Ignacio Camacho-ABC

  • Al desentenderse de la crisis sanitaria, el Gobierno agrava también la de la economía y retrasa el crecimiento

Seis meses después de haber decretado tarde y mal el confinamiento más largo de Europa, el Gobierno carece no ya de un plan, sino de una idea remota sobre cómo hacer frente a la segunda ola. Y en algún momento, le guste o no, se va a tener que ocupar de ella porque el intento de endilgársela a las comunidades autonómicas no funcionará si la infección se desborda, como está a punto de ocurrir, de unas regiones a otras. Las autoridades regionales a las que el presidente ha dejado el marrón tras presumir de su victoria contra el virus se sienten solas con rara unanimidad que trasciende su adscripción partidista o ideológica. Y no es que añoren el mando único,

improvisado modelo autoritario que se reveló un absoluto fracaso, sino que reclaman con toda razón el mínimo de coordinación que ante una emergencia nacional corresponde ejercer al Estado. Por ahora estamos teniendo la suerte de que el contagio, por afectar a franjas de edad más bajas y más resistentes, causa mucha menor mortalidad que en marzo y no presiona demasiado -todavía- el sistema hospitalario. Pero el otoño, con la gripe estacional, amenaza de nuevo al sensible sector de los ancianos y con la atención primaria ya desbordada extiende un riesgo objetivo de colapso. En estas condiciones, y con una media de tres mil nuevos casos diarios, la ausencia de política epidemiológica y asistencial constituye una deserción inaceptable que no librará al Ejecutivo de la responsabilidad ante un nuevo caos. El gobernante que más poder ha acumulado por voluntad propia y a golpe de decretazos no puede eludir con excusas escapistas los compromisos del cargo.

Pero a Sánchez le cuesta entender, o más bien aceptar, que el Covid ha reventado su agenda y que todo su programa de investidura, el expreso y el oculto, se ha vuelto inviable con la irrupción de la pandemia. A la crisis sanitaria se han sumado el destrozo económico y unas dificultades financieras que desbordan las previsiones de la ayuda europea.
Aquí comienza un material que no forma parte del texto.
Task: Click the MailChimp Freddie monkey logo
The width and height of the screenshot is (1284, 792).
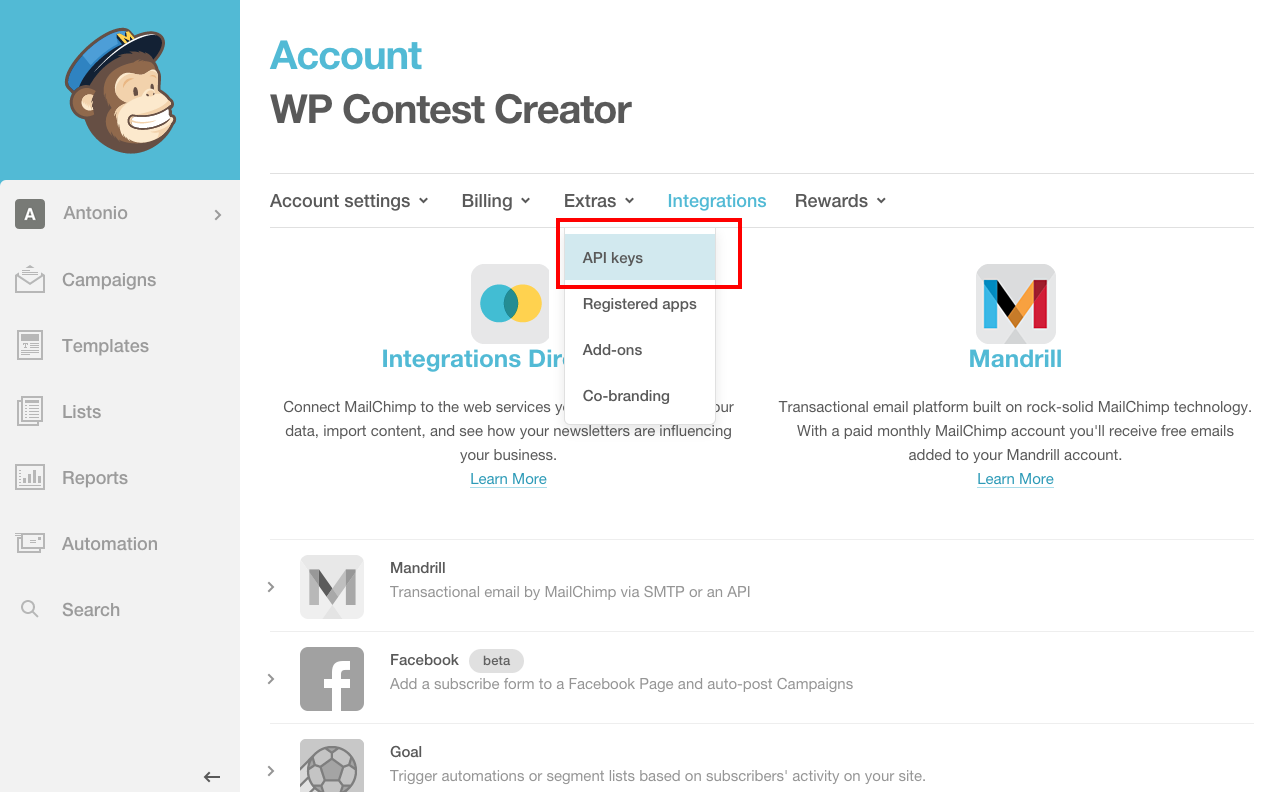Action: 120,90
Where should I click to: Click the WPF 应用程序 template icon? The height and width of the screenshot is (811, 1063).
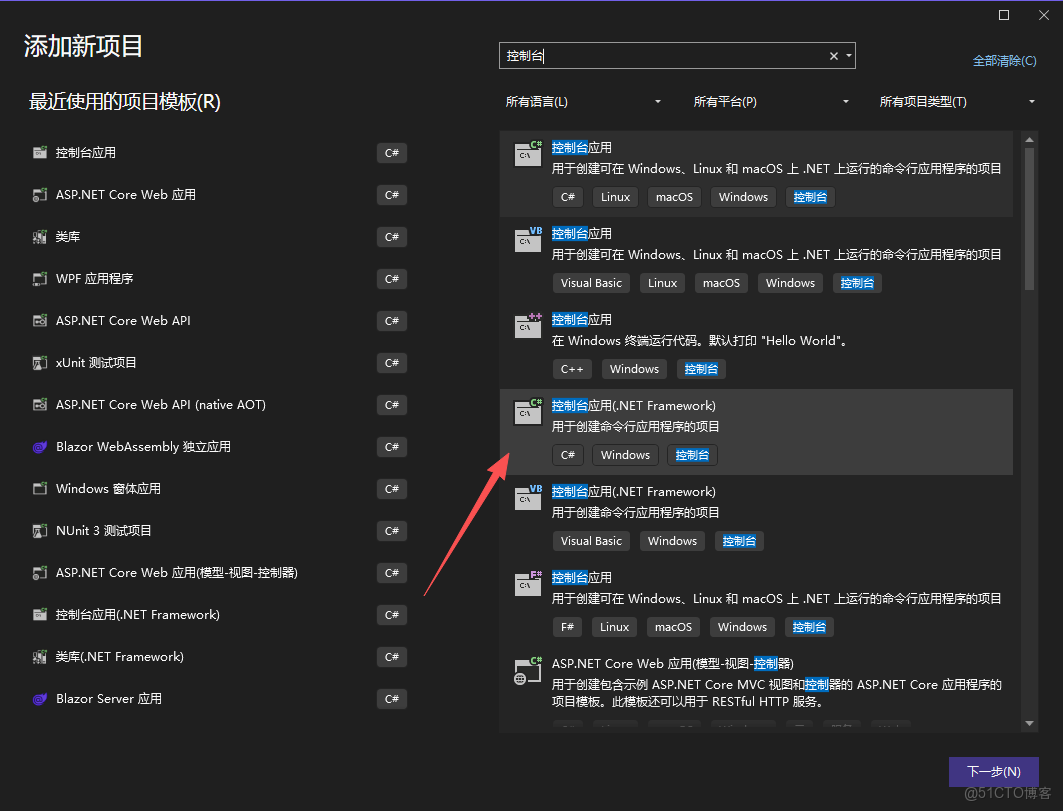[38, 278]
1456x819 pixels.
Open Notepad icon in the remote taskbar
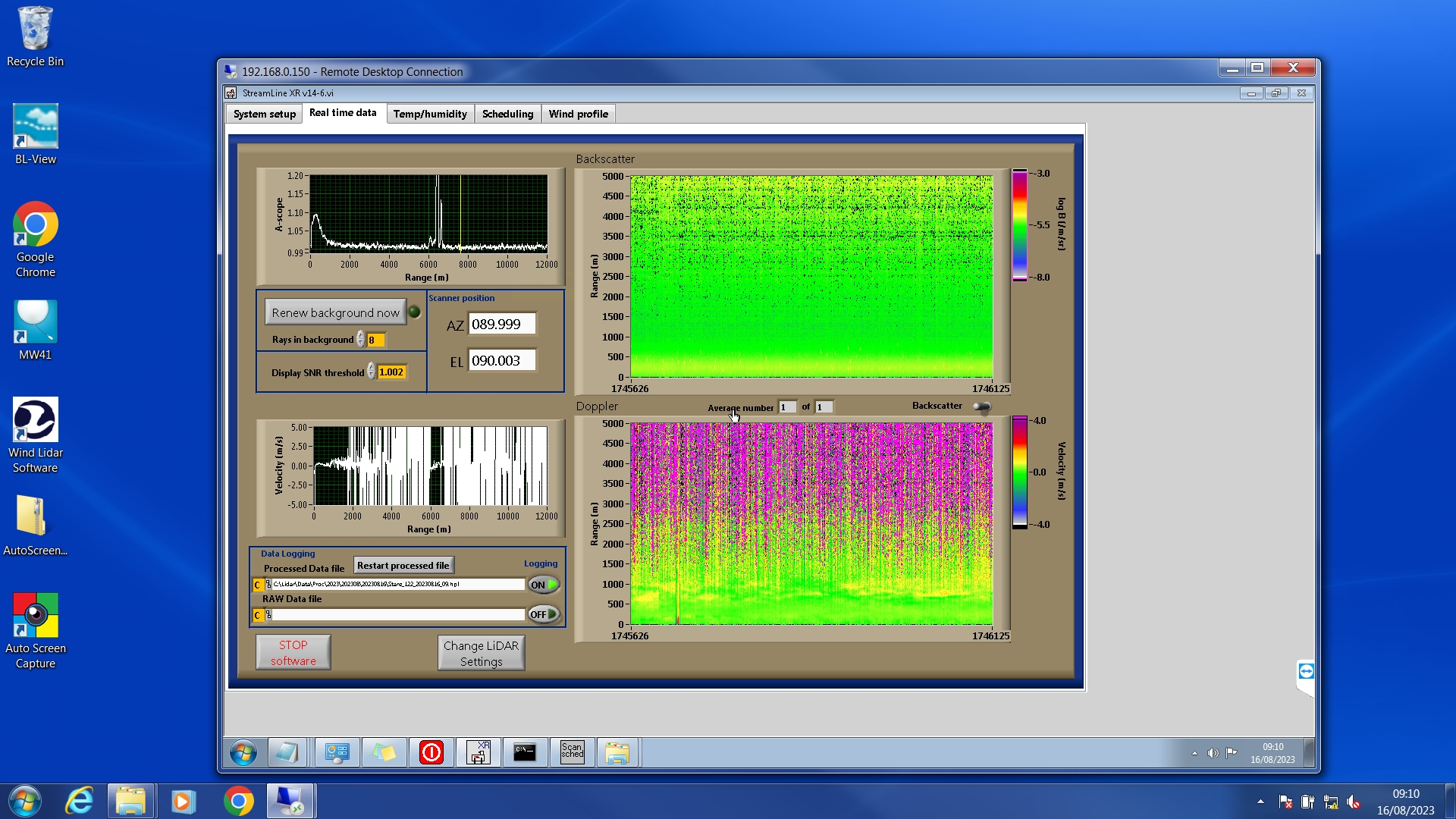(287, 752)
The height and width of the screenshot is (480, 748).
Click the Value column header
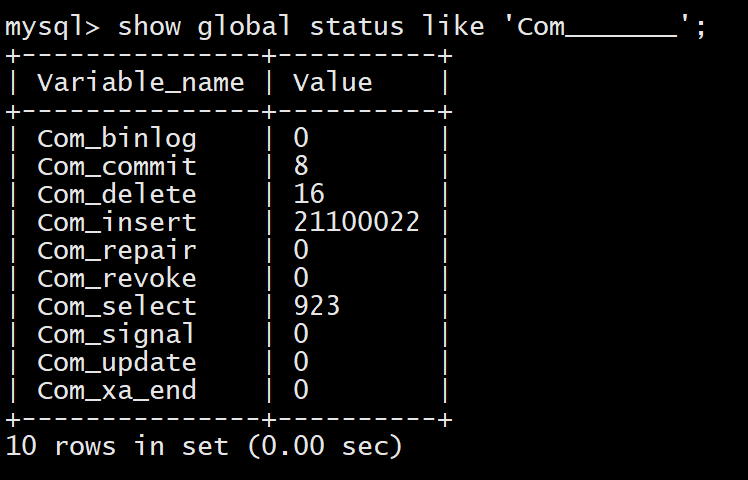click(333, 82)

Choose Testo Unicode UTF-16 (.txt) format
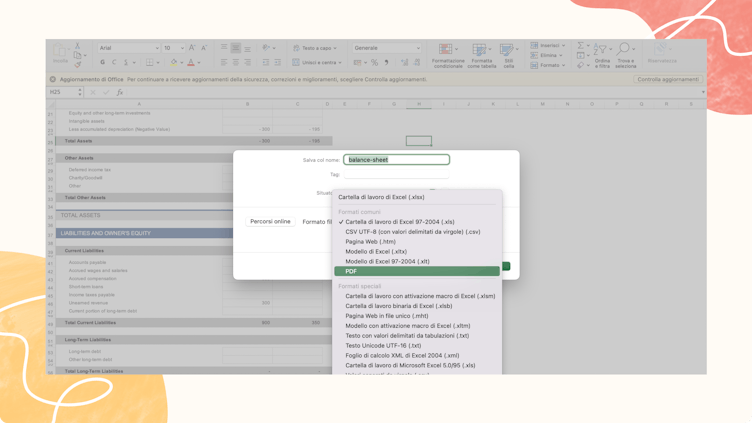[x=383, y=345]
Cuando falta dinero todo son problemas; hasta al bloque Frankenstein le han salido grietas que pretende tapar con parches como la mesa de diálogo con el separatismo o las promesas más o menos encubiertas de indulto a Junqueras. Los presupuestos los sacará adelante, con algún aprieto y acaso alquilando el voto de Bildu a cambio de acercamientos de presos, pero luego le tocará administrar recursos insuficientes y afrontar el descontento de unas clases medias empobrecidas y azotadas por el desempleo. La economía del país no va a levantar cabeza mientras sufra el impacto de unas medidas de alejamiento social que impiden el desarrollo normal de los servicios, de la industria y de la mayoría de sectores estratégicos. De tal modo que sin salud pública no volverá el crecimiento. Y ante ese círculo destructivo el presidente se quita de en medio como un bombero que tuviese pánico del fuego.